═══ Source material ═══
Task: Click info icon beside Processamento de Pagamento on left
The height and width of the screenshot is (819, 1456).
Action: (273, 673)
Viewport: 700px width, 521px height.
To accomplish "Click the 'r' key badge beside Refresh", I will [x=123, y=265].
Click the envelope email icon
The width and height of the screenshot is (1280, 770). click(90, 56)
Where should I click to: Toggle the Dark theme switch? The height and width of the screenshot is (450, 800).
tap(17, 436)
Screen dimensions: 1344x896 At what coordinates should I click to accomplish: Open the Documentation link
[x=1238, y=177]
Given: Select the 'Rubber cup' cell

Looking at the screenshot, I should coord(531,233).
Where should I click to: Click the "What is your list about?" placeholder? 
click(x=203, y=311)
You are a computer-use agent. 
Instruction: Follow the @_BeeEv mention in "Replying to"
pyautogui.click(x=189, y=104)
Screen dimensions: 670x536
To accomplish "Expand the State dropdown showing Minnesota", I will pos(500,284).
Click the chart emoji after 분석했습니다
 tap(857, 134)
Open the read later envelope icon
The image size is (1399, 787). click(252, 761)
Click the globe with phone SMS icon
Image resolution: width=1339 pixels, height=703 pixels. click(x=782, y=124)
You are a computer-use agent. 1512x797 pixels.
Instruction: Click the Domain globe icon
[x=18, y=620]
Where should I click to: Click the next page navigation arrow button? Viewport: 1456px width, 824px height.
═══
Work task ▸ Word for word, reproduce every record shown above.

Your response ▸
Task: Click info icon beside Processamento de Pagamento on left
The height and width of the screenshot is (819, 1456).
Action: (273, 673)
Viewport: 700px width, 521px height.
To accomplish "Click the 'r' key badge beside Refresh", I will [x=123, y=265].
Click the envelope email icon
The width and height of the screenshot is (1280, 770). click(90, 56)
Where should I click to: Toggle the Dark theme switch? The height and width of the screenshot is (450, 800).
tap(17, 436)
Screen dimensions: 1344x896 At what coordinates should I click to accomplish: Open the Documentation link
[x=1238, y=177]
Given: Select the 'Rubber cup' cell

Looking at the screenshot, I should coord(531,233).
Where should I click to: Click the "What is your list about?" placeholder? 
click(x=203, y=311)
You are a computer-use agent. 
Instruction: Follow the @_BeeEv mention in "Replying to"
pyautogui.click(x=189, y=104)
Screen dimensions: 670x536
To accomplish "Expand the State dropdown showing Minnesota", I will pos(500,284).
Click the chart emoji after 분석했습니다
 tap(857, 134)
Open the read later envelope icon
The image size is (1399, 787). click(252, 761)
Click the globe with phone SMS icon
Image resolution: width=1339 pixels, height=703 pixels. click(x=782, y=124)
You are a computer-use agent. 1512x797 pixels.
Instruction: Click the Domain globe icon
[x=18, y=620]
Where should I click to: Click the next page navigation arrow button? Viewport: 1456px width, 824px height.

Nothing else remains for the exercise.